◆ **Your objective**
Collect each of the lines below that contains the string "coordinates", and treat uppercase and lowercase as different.

◆ **Available data**
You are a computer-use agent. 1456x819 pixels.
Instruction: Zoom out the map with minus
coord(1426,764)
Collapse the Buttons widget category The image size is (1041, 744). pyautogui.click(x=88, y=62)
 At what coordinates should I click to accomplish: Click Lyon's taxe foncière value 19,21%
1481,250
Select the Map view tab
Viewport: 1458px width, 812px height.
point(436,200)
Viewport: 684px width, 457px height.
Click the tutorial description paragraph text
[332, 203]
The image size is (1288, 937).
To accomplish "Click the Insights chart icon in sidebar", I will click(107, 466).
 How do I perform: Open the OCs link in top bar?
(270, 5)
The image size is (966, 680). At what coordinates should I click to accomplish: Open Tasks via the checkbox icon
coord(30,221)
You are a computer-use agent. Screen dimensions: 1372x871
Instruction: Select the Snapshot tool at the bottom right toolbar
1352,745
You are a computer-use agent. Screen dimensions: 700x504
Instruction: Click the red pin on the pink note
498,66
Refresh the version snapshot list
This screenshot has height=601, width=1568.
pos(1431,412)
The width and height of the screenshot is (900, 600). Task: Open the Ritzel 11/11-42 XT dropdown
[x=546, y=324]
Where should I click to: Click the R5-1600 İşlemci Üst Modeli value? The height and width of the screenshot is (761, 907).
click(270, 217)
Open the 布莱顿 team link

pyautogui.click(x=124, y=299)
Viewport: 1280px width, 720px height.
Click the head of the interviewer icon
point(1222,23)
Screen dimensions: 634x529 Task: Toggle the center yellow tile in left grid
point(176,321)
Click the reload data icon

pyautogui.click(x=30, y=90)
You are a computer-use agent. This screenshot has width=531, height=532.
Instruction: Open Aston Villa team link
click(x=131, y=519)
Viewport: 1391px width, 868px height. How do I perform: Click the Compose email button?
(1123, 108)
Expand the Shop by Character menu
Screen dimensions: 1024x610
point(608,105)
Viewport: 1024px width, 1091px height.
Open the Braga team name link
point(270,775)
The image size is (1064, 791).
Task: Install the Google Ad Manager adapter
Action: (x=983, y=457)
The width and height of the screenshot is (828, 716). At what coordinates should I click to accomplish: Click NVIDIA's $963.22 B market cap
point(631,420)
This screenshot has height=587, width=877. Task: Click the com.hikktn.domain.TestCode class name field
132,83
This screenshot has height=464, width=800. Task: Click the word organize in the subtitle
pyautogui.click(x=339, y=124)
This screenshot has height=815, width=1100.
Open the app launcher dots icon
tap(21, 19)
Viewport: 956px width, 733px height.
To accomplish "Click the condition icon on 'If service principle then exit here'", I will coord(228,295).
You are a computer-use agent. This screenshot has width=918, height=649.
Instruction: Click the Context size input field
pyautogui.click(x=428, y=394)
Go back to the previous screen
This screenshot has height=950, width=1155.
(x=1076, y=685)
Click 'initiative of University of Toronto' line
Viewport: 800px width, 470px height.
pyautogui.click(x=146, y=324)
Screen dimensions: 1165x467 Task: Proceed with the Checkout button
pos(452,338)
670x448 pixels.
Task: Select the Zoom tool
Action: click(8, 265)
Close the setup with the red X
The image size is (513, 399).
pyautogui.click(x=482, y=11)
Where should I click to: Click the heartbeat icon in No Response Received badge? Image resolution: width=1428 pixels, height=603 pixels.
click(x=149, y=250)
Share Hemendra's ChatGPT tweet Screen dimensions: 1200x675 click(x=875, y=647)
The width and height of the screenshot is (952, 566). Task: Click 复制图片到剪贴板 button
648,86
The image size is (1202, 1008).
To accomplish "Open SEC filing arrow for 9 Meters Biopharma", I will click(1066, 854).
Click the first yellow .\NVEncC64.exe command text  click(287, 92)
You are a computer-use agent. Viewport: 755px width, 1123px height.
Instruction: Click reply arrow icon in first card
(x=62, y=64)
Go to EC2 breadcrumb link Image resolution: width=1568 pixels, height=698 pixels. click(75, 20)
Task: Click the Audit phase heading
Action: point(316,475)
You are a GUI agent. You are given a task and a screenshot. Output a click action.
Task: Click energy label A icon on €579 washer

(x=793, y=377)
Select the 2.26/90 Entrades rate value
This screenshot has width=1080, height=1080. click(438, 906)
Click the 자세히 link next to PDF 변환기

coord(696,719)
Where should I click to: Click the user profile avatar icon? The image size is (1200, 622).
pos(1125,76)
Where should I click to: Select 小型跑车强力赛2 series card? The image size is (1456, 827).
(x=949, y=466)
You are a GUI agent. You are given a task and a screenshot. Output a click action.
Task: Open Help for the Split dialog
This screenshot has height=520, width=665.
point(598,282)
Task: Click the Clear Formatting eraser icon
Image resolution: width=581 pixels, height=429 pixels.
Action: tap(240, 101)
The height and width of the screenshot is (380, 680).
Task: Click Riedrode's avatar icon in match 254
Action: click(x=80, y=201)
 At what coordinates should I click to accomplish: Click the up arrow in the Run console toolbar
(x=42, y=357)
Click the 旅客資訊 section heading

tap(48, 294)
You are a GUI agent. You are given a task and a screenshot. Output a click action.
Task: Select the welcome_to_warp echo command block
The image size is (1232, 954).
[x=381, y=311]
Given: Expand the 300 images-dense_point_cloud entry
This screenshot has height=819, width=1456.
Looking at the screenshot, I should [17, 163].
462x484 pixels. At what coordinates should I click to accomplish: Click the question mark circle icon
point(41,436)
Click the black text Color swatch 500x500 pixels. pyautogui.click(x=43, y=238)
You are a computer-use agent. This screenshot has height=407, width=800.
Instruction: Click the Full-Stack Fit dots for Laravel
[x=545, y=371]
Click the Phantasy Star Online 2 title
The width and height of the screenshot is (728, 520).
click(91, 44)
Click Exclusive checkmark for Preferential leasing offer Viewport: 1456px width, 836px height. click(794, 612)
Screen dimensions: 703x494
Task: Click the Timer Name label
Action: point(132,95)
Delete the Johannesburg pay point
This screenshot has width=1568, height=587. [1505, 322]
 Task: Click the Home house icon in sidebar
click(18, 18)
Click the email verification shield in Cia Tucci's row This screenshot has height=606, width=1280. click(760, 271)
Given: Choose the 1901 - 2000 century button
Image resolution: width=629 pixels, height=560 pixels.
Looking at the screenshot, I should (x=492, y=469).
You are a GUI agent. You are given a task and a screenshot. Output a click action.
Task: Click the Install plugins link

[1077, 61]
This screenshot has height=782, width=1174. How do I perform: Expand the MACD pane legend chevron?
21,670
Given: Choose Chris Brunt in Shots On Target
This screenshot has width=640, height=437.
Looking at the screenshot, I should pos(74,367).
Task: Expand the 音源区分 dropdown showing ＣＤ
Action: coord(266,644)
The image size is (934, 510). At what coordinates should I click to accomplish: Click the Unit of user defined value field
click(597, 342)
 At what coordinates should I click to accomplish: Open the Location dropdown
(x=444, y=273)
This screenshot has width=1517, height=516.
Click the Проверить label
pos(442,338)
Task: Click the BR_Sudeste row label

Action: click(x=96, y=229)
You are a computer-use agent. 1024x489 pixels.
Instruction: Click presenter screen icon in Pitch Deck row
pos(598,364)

◆ **Answer in full**
 At what coordinates should I click to accomplish: Click Lyon's taxe foncière value 19,21%
The image size is (966, 680). At what coordinates should I click to accomplish: Open Tasks via the checkbox icon
The width and height of the screenshot is (828, 716). At what coordinates should I click to accomplish: Click NVIDIA's $963.22 B market cap
 At what coordinates should I click to accomplish: Click the up arrow in the Run console toolbar
462x484 pixels. At what coordinates should I click to accomplish: Click the question mark circle icon
The image size is (934, 510). At what coordinates should I click to accomplish: Click the Unit of user defined value field
 At what coordinates should I click to accomplish: Open the Location dropdown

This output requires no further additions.